- **Assignment**:
Could you write out the records below exactly as they appear?

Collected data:

··········

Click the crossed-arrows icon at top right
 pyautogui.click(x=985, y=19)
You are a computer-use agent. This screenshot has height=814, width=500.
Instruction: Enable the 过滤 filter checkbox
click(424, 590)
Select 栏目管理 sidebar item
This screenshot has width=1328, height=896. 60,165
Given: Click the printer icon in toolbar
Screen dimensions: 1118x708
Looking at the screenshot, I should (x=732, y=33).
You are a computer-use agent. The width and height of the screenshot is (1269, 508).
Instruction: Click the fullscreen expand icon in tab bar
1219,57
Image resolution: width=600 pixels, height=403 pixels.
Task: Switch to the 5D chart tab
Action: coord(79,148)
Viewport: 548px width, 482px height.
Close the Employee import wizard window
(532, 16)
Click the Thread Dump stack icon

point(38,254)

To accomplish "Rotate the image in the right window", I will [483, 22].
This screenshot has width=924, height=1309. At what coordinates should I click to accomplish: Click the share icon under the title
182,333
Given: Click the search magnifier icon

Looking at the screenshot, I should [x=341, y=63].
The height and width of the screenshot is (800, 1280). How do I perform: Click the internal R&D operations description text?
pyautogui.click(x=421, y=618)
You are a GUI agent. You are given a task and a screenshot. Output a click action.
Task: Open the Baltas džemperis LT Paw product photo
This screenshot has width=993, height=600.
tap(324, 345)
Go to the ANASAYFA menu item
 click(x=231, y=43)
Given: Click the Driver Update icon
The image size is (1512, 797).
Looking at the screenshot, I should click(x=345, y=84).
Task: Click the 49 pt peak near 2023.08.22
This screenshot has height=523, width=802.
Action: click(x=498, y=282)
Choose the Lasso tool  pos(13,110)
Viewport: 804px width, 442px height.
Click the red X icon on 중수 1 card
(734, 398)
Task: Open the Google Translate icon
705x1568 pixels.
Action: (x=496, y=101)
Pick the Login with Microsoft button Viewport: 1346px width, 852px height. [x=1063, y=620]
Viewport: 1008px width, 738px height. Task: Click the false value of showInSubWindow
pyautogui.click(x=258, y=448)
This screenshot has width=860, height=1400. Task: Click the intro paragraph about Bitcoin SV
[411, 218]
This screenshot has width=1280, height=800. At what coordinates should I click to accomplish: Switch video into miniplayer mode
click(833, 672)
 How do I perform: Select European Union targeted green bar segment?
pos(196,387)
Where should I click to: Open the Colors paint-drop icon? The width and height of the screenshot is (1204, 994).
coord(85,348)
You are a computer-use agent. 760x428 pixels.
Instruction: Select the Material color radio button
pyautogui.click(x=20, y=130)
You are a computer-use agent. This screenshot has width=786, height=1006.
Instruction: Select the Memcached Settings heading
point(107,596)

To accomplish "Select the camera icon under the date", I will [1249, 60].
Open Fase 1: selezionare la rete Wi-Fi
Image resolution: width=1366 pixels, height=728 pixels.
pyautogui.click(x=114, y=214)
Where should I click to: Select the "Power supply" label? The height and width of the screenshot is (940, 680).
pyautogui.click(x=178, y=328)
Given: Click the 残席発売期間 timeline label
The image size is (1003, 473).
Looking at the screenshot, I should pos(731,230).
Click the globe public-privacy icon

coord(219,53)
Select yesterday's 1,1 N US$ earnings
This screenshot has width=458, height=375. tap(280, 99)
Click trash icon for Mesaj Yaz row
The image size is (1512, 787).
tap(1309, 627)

··········

- **Written response**:
Click the crossed-arrows icon at top right
 pyautogui.click(x=985, y=19)
You are a computer-use agent. This screenshot has height=814, width=500.
Instruction: Enable the 过滤 filter checkbox
click(424, 590)
Select 栏目管理 sidebar item
This screenshot has width=1328, height=896. 60,165
Given: Click the printer icon in toolbar
Screen dimensions: 1118x708
Looking at the screenshot, I should (x=732, y=33).
You are a computer-use agent. The width and height of the screenshot is (1269, 508).
Instruction: Click the fullscreen expand icon in tab bar
1219,57
Image resolution: width=600 pixels, height=403 pixels.
Task: Switch to the 5D chart tab
Action: coord(79,148)
Viewport: 548px width, 482px height.
Close the Employee import wizard window
(532, 16)
Click the Thread Dump stack icon

point(38,254)

To accomplish "Rotate the image in the right window", I will [483, 22].
This screenshot has width=924, height=1309. At what coordinates should I click to accomplish: Click the share icon under the title
182,333
Given: Click the search magnifier icon

Looking at the screenshot, I should [x=341, y=63].
The height and width of the screenshot is (800, 1280). How do I perform: Click the internal R&D operations description text?
pyautogui.click(x=421, y=618)
You are a GUI agent. You are given a task and a screenshot. Output a click action.
Task: Open the Baltas džemperis LT Paw product photo
This screenshot has width=993, height=600.
tap(324, 345)
Go to the ANASAYFA menu item
 click(x=231, y=43)
Given: Click the Driver Update icon
The image size is (1512, 797).
Looking at the screenshot, I should click(x=345, y=84).
Task: Click the 49 pt peak near 2023.08.22
This screenshot has height=523, width=802.
Action: click(x=498, y=282)
Choose the Lasso tool  pos(13,110)
Viewport: 804px width, 442px height.
Click the red X icon on 중수 1 card
(734, 398)
Task: Open the Google Translate icon
705x1568 pixels.
Action: (x=496, y=101)
Pick the Login with Microsoft button Viewport: 1346px width, 852px height. [x=1063, y=620]
Viewport: 1008px width, 738px height. Task: Click the false value of showInSubWindow
pyautogui.click(x=258, y=448)
This screenshot has width=860, height=1400. Task: Click the intro paragraph about Bitcoin SV
[411, 218]
This screenshot has width=1280, height=800. At what coordinates should I click to accomplish: Switch video into miniplayer mode
click(833, 672)
 How do I perform: Select European Union targeted green bar segment?
pos(196,387)
Where should I click to: Open the Colors paint-drop icon? The width and height of the screenshot is (1204, 994).
coord(85,348)
You are a computer-use agent. 760x428 pixels.
Instruction: Select the Material color radio button
pyautogui.click(x=20, y=130)
You are a computer-use agent. This screenshot has width=786, height=1006.
Instruction: Select the Memcached Settings heading
point(107,596)

To accomplish "Select the camera icon under the date", I will [1249, 60].
Open Fase 1: selezionare la rete Wi-Fi
Image resolution: width=1366 pixels, height=728 pixels.
pyautogui.click(x=114, y=214)
Where should I click to: Select the "Power supply" label? The height and width of the screenshot is (940, 680).
pyautogui.click(x=178, y=328)
Given: Click the 残席発売期間 timeline label
The image size is (1003, 473).
Looking at the screenshot, I should pos(731,230).
Click the globe public-privacy icon

coord(219,53)
Select yesterday's 1,1 N US$ earnings
This screenshot has width=458, height=375. tap(280, 99)
Click trash icon for Mesaj Yaz row
The image size is (1512, 787).
tap(1309, 627)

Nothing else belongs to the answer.